Monday, January 19, 2009
Journalists are biggest terrorists
By Rahimullah Yusufzai
PESHAWAR: President Asif Zardari seems to be so unhappy with the media that he told a delegation of businessmen from the NWFP recently that journalists were the biggest terrorists in Pakistan.
Members of the delegation of the Sarhad Chamber of Commerce & Industry (SCCI), which met the president on January 15, quoted him as saying that journalists misreported things and presented the situation in a non-objective manner. They said the president felt the media should be careful in its handling of sensitive issues.
“Journalists are the biggest terrorists,” President Zardari is said to have remarked while talking about the issue of terrorism in NWFP and Fata. In his view the journalists were bigger terrorists than even the terrorists.
Requesting anonymity, some of the delegation members told The News that they were surprised by the Zardari’s remark as it was made out of context. They said no example of misreporting or distortion of facts by the media was given to justify the remark about journalists being terrorists.
“It came out of the blue. There was intensity of emotion when that statement was made,” a senior Peshawar businessman recalled. A PPP leader, who for obvious reasons wished not to be named, confirmed that the president did make the statement about journalists being terrorists.

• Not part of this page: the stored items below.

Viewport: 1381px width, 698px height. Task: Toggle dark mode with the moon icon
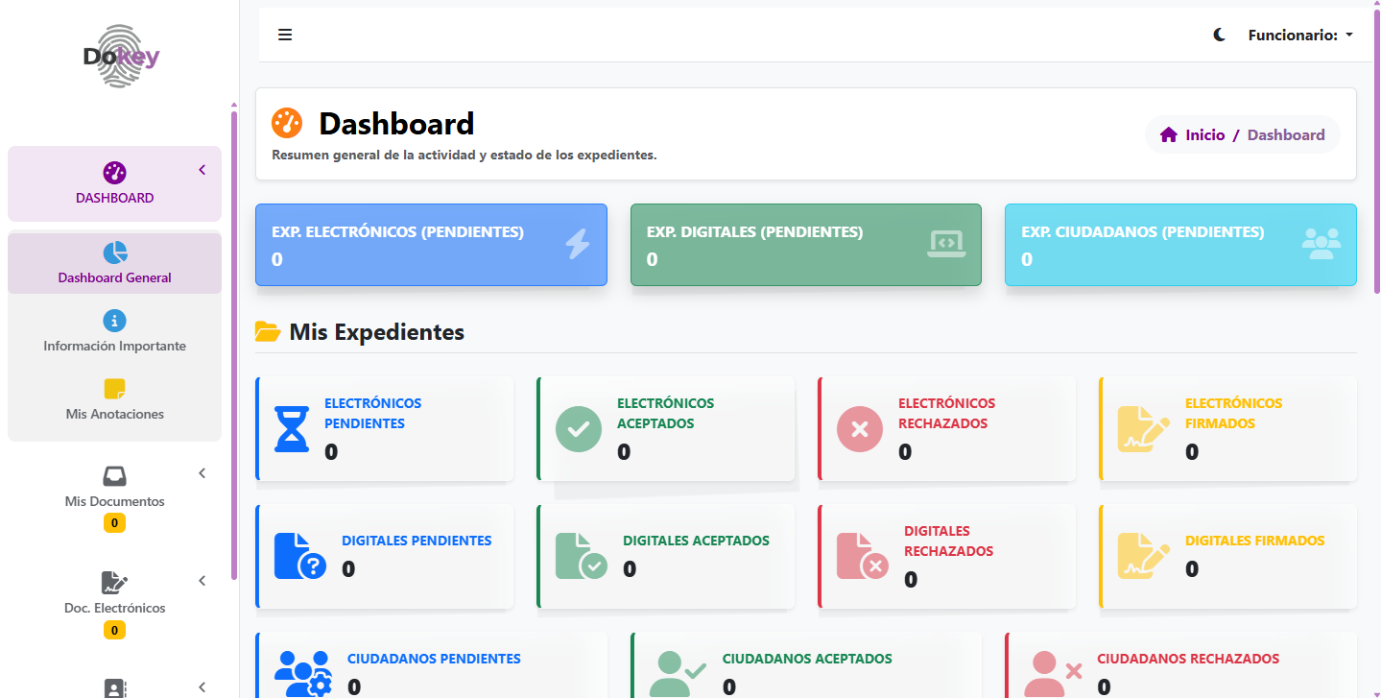pyautogui.click(x=1219, y=34)
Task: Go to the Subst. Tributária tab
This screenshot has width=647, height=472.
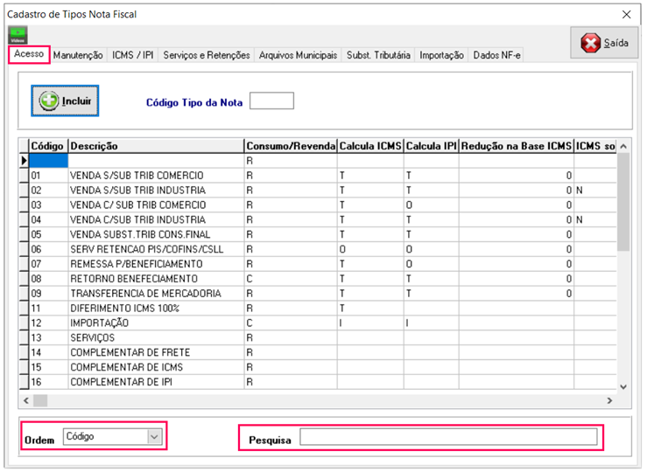Action: tap(378, 55)
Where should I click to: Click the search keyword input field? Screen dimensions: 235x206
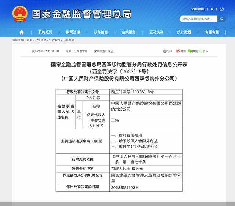(x=198, y=19)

A source, close to the Presidency, asserted that the president could not declare journalists as terrorists. He said the president holds journalists in great respect. He said Zardari had many journalist friends in the past and at present too he enjoyed good relations with mediamen. He insisted that many a time in his presence the president praised the journalist community.
There are reasons for President Zardari to be angry with the media and journalists. The president and the PPP-led federal government have come under growing criticism by most of the media due to their handling of the situation in the wake of Mumbai attacks. The decision to send the ISI head to India in response to the demand by Indian Prime Minister Manmohan Singh was roundly criticised by the media and had to be taken back. Even before that, sections of the media tended to blame President Zardari and the PPP for backing out of the promises and agreements made with Nawaz Sharif’s PML-N. The media has become increasingly critical of the government’s performance on account of the poor law and order situation, energy crisis and certain unmerited appointments in government departments, banks and the foreign ministry.

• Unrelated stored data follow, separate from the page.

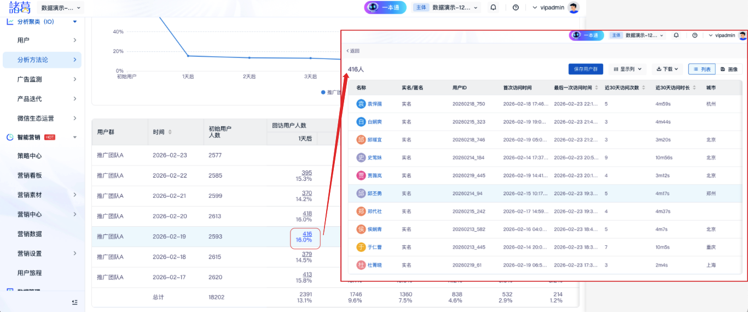Open the 下载 download dropdown
This screenshot has height=312, width=748.
(668, 69)
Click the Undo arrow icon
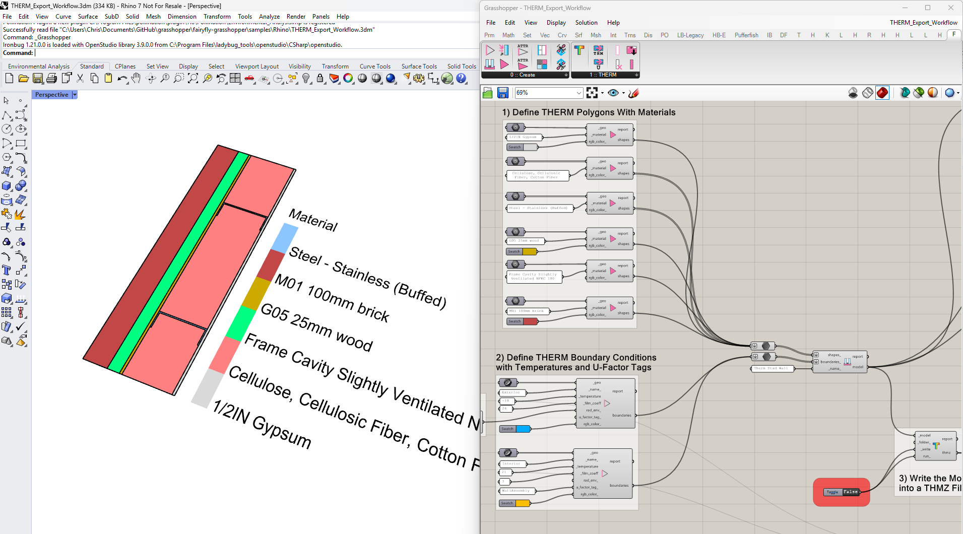This screenshot has height=534, width=963. click(x=122, y=79)

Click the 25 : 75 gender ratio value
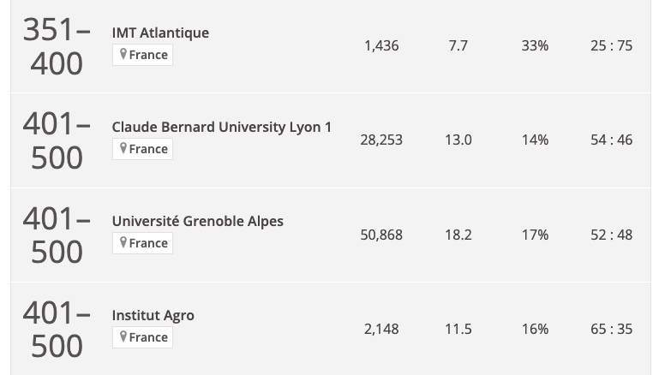[x=611, y=45]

Led by the Sarhad Chamber of Commerce & Industry President Sharafat Ali Mubarak, the delegation had met President Zardari to request him to declare the militancy-hit NWFP as a war-affected zone and provide the province a special package of economic incentives for its doomed industries. The delegation also sought relief in provision of gas and electricity for the industrial estates in the Frontier in view of the dire state of affairs in the province.

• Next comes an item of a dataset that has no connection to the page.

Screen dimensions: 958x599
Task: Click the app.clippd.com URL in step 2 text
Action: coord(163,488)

The president offered to facilitate a visit by the Frontier businessmen to the US to lobby with government officials and other relevant people to argue their case, particularly with regard to the setting up of the proposed Reconstruction Opportunity Zones (ROZs) in NWFP. He also directed some of the federal ministers and advisers, including Rehman Malik and Shaukat Tareen, to listen to the grievances and proposals of the SCCI members and jointly prepare proposals for bailing out the industrial sector in NWFP.
A number of the delegation members said they were disappointed with the outcome of their meeting with President Zardari. They said the delegation expected the president and the federal government to help NWFP through special measures to cope with the unprecedented challenges of extremism and terrorism.